バス憧れの大地へ

世界への旅(旅行記)

アジア周遊第4部 ネパール

ルンビニ ~ブッダ生誕の地

2007年8月5日

朝、大雨のような音に目が覚める。しかし表を見ると雨どころかむしろ見事な晴天だ。何の音かと思ったら、天井で回っていたファンだった。

“ぜひ訪れたいと思っていた場所”を目指し、スノウリから歩いてバイラワのバスパークまで行くが、そこでは目的地へのバスが見つからず、リキシャでバス停に連れて行ってもらう。
バスで向かった先は、ルンビニ
ここは、多くの日本人にとって馴染みの深い人物が生まれた場所なのだ。それは、私がこの旅で関心を抱き始めていた仏教の始祖・ゴータマ・シッダールタ、即ちブッダである。
ネパールの、インドに限りなく近いこの場所は、ブッダの生誕地としてユネスコに世界遺産にも登録されている。

インフォメーション・センターで拝観料を支払い、中に入るとすぐに、大きな菩提樹やプスカリニ池と並んで、ブッダ生誕地といわれる場所に建てられたマーヤー聖堂が見える。傍らに立つアショカ王の石柱は紀元前3世紀のものだが、現在表から見える聖堂の建物は21世紀になってから建てられたもので、白亜の建物と聞いていたが、私が訪れた時には赤い壁の建物に変わっていた。

マーヤー聖堂
マーヤー聖堂。手前にプスカリニ池が、
左にアショカ王の石柱が見える
ブッダ生誕の地
聖堂内部の「ブッダはまさにここで生誕した」
と書かれたガラスケース

内部には古い時代の遺構が保存されており、ブッダ生誕のレリーフ(跡)もある。ここであの偉大な聖人が生まれたのかと思うと、何となくだが高揚感のようなものが感じられる。

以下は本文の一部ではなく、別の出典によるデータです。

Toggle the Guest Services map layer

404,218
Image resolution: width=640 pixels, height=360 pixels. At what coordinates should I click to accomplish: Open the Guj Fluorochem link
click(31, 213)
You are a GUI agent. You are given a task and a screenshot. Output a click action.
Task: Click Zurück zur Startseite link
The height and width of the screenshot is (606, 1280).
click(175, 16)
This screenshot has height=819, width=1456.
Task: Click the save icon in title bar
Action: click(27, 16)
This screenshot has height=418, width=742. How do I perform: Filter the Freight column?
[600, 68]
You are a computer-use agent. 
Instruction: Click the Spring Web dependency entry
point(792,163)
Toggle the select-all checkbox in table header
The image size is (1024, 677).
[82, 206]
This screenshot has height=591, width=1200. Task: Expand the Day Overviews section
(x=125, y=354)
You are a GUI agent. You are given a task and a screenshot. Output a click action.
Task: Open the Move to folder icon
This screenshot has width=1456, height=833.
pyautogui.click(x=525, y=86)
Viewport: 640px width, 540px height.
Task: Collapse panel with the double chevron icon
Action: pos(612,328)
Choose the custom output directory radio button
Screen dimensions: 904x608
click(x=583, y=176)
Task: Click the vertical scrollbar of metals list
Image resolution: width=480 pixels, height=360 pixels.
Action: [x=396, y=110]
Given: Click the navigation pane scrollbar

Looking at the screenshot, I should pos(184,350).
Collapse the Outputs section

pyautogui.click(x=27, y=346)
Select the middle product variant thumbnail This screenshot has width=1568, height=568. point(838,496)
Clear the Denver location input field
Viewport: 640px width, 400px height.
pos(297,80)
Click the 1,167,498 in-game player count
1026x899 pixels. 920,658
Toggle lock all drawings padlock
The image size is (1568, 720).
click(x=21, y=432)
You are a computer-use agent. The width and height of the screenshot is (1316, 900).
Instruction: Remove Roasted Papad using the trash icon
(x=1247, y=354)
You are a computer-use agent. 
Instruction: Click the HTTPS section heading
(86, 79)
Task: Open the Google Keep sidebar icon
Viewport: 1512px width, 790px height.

マーヤー聖堂一帯は聖園地区と呼ばれ、寺院は水路に隔てられた向こうにある寺院地区に集中しているが、ネパール寺とチベット寺だけは聖園地区に建てられている。ネパールにとってこの2つは特別な存在、ということなのだろう。
ネパール寺院
私がお経を授かったネパール寺院内部
ネパール寺院を訪れた時のことである。仏像の前に座る高僧の前に立って一礼したところ、
「世界の平和とあなたのために、5分間お祈りさせて下さい」
と言われた。日本の街角で同じことを言われたら「胡散臭い新興宗教か」と一蹴するところだが、ここはブッダの生誕地にある格式のある仏寺である。その寺の高僧に祈りを捧げていただくとなると誉れとしか言いようがない。喜んで、高僧から渡された毛糸玉を両手のひらで抱え、高僧の前に座してお経を頂いた。
意味は全く分からないが、安らかな気持ちになれたことは確かだ。しかし、余りの暑さに座っているだけでも汗が滴り落ちてきて、安らかな気持ちも半減されてしまった。この程度のことで雑念が出てしまうとはまだまだ修行が足りず、"真の仏教徒"には程遠い。
ありがたくお経を頂いた私は、高僧の前にお布施を差し出した。しかし、高僧はなぜか首を横にかしげる。
「少ないっていうのか?」
ほんの一瞬、そんな不快感が心をよぎった。しかし、すっかり忘れていた。ネパールでは"首をかしげる"動作が私たちの"うなずく"動作に当たるのである。つまり、彼は感謝の意を表していたのだ。
予備知識として知ってはいながら、初めてその動作に接したということもあってつい違和感を感じ、大変失礼な勘違いをしてしまった。